Fig. 4

H₂O₂ production increased in endothelial cells treated with various concentrations of UA, and impaired endothelial cells were reduced after elimination of H₂O₂ (A) O₂ ^•−, ¹O₂, ·OH, and ONOO⁻ levels decreased in endothelial cells (*P < 0.05 vs. control, n = 6), but H₂O₂ was up-regulated in endothelial cells treated with 300 μM UA for 24 h (*P < 0.05 vs. control, n = 6). ¹O₂ and · OH levels were down-regulated in endothelial cells treated with 600 μM UA for 24 h (^# P < 0.05 vs. control, n = 6), whereas O₂ ^•−, H₂O₂, and ONOO⁻ levels were up-regulated in endothelial cells treated with 600 μM UA (^# P < 0.05 vs. control, n = 6). b H₂O₂ production decreased in epalrestat + HUA cells that were pretreated with epalrestat for 30 min followed by treatment with 600 μM UA for 24 h (*P < 0.05 vs.
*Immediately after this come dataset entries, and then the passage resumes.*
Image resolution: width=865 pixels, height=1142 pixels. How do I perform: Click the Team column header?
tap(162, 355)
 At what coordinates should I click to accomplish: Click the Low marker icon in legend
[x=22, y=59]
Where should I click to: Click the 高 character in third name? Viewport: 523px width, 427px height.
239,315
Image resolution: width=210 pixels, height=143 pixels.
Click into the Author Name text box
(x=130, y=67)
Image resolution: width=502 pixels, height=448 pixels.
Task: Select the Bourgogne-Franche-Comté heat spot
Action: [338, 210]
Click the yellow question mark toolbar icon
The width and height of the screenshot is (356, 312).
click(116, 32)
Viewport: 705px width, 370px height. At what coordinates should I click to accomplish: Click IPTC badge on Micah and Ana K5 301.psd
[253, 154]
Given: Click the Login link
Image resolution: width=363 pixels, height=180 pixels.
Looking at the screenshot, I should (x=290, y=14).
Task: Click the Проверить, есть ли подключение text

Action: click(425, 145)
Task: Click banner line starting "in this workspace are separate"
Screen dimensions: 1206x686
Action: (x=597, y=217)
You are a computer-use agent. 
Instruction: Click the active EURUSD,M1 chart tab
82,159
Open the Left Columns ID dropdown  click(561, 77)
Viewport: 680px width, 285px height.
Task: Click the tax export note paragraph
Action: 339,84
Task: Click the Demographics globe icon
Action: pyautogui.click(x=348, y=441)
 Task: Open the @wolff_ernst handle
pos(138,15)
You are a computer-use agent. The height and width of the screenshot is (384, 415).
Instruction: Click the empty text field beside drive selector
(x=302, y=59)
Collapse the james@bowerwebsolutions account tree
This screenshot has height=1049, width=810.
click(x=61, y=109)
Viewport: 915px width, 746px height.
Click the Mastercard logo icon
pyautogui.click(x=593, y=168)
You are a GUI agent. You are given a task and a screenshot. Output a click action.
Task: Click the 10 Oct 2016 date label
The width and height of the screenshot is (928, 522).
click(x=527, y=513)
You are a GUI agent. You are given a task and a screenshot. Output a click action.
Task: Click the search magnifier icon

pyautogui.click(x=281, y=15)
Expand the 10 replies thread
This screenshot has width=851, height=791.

HUA group, n = 6), but ONOO⁻ levels in Epalrestat + HUA cells did not change compared to the HUA group. c Tntracellular H2O2 and total ROS levels were reduced by using PEG-catalase in the high UA cells, and NO production was enhanced in PEG-catalase + high UA cells pretreated with PEG-catalase for 30 min followed by treatment with 600 μM UA for 24 h (*P < 0.05 vs. HUA group, n = 6)